The global burden of diabetic retinopathy
Diabetic retinopathy is not just a medical issue; it’s a public health concern affecting millions. Some sobering statistics:
- Global prevalence: About 93 million people worldwide have diabetic retinopathy.
- Rising numbers: In 2020, an estimated 103 million people were living with the condition, and projections suggest 160 million cases by 2045.
- Vision‑threatening retinopathy: Of those with retinopathy, roughly 25–30 % develop diabetic macular edema.
- Economic impact: Visual impairment reduces work productivity and independence. Healthcare systems spend billions annually on treatment and support services.
- Inequities: People in low‑income countries often lack access to screening and treatment. Tele‑ophthalmology and AI could help bridge this gap.
These numbers highlight the urgent need for preventive care, early detection and accessible treatment. Diabetic retinopathy is the only major cause of blindness that has not decreased in prevalence since 1990. Coordinated public health efforts are essential to reduce this burden.
Preventing diabetic retinopathy – practical tips
While you can’t guarantee you’ll never develop diabetic retinopathy, you can significantly lower your risk. Consider these tips:
- Know your numbers: Monitor your blood sugar (fasting and post‑meal levels), A1C, blood pressure and cholesterol. Work with your doctor to set realistic targets.
- Healthy eating: Choose complex carbohydrates, lean proteins and healthy fats. Limit sugary drinks and processed snacks. Spread carbohydrates evenly across meals to avoid spikes.

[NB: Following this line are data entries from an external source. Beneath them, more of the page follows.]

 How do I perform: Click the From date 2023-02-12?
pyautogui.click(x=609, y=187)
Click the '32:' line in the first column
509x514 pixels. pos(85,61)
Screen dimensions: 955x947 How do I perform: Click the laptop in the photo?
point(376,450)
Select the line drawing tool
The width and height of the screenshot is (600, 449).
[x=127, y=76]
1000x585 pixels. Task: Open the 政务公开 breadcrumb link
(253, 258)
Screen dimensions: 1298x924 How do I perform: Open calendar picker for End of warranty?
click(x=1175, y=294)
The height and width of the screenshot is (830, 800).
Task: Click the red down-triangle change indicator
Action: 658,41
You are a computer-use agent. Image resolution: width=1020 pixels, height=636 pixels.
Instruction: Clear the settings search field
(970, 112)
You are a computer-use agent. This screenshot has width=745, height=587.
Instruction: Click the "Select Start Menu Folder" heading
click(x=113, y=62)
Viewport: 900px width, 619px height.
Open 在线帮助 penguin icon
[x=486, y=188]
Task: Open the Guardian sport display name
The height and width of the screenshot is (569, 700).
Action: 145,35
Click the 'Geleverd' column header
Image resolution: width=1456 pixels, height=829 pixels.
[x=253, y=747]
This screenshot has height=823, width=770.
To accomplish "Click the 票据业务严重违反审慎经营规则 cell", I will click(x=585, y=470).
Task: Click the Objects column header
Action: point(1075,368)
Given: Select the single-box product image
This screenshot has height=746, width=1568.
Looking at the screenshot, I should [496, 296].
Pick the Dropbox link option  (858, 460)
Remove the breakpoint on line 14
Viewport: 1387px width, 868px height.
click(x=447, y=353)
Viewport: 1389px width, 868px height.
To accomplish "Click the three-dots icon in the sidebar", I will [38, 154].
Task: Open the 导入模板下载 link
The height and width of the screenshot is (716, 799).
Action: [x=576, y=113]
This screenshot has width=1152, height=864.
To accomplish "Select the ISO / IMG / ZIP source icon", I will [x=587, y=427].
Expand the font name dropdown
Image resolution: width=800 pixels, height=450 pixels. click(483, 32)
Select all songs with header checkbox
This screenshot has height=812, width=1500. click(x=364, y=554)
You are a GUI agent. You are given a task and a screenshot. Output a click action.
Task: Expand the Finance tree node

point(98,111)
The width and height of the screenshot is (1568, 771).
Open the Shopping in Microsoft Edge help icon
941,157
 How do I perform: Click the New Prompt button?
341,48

- Stay active: Aim for at least 150 minutes of moderate exercise each week. Walking, swimming, cycling or dancing are great options. Exercise improves insulin sensitivity and cardiovascular health.
- Take medications as prescribed: Don’t skip doses of insulin or oral medications. If you’re having trouble affording or remembering medications, discuss alternatives with your healthcare team.
- Avoid smoking and limit alcohol: Smoking damages blood vessels and increases your risk of complications. If you drink alcohol, do so in moderation and account for its effect on blood sugar.
- Regular checkups: See your primary care doctor, endocrinologist and eye specialist regularly. Early detection and intervention make a big difference.
- During pregnancy: Work with your obstetrician and ophthalmologist if you have diabetes. Get eye exams early and regularly during pregnancy.
- Educate yourself: Learn about diabetic complications. Share information with family and friends who have diabetes. Awareness empowers you to take proactive steps.
Conclusion – take charge of your eye health
Diabetic retinopathy is a common and serious complication of diabetes, but it is not inevitable. By understanding what it is, who is at risk, how it progresses and how it’s treated, you can take proactive steps to protect your sight. Regular eye exams, good control of blood sugar, blood pressure and cholesterol, and healthy lifestyle choices are powerful tools to prevent or slow retinopathy.
As you’ve learned, technology like tele‑ophthalmology and AI is expanding access to screening and helping detect retinopathy earlier. Research into new drugs, gene therapies and regenerative medicine offers hope for even better treatments in the future. Still, the most important action remains simple: schedule your annual dilated eye exam and talk to your healthcare team about managing your diabetes. Early detection saves vision.
Understanding diabetic retinopathy is the first step. The next step is yours. Take charge of your eye health today, and encourage friends and family with diabetes to do the same.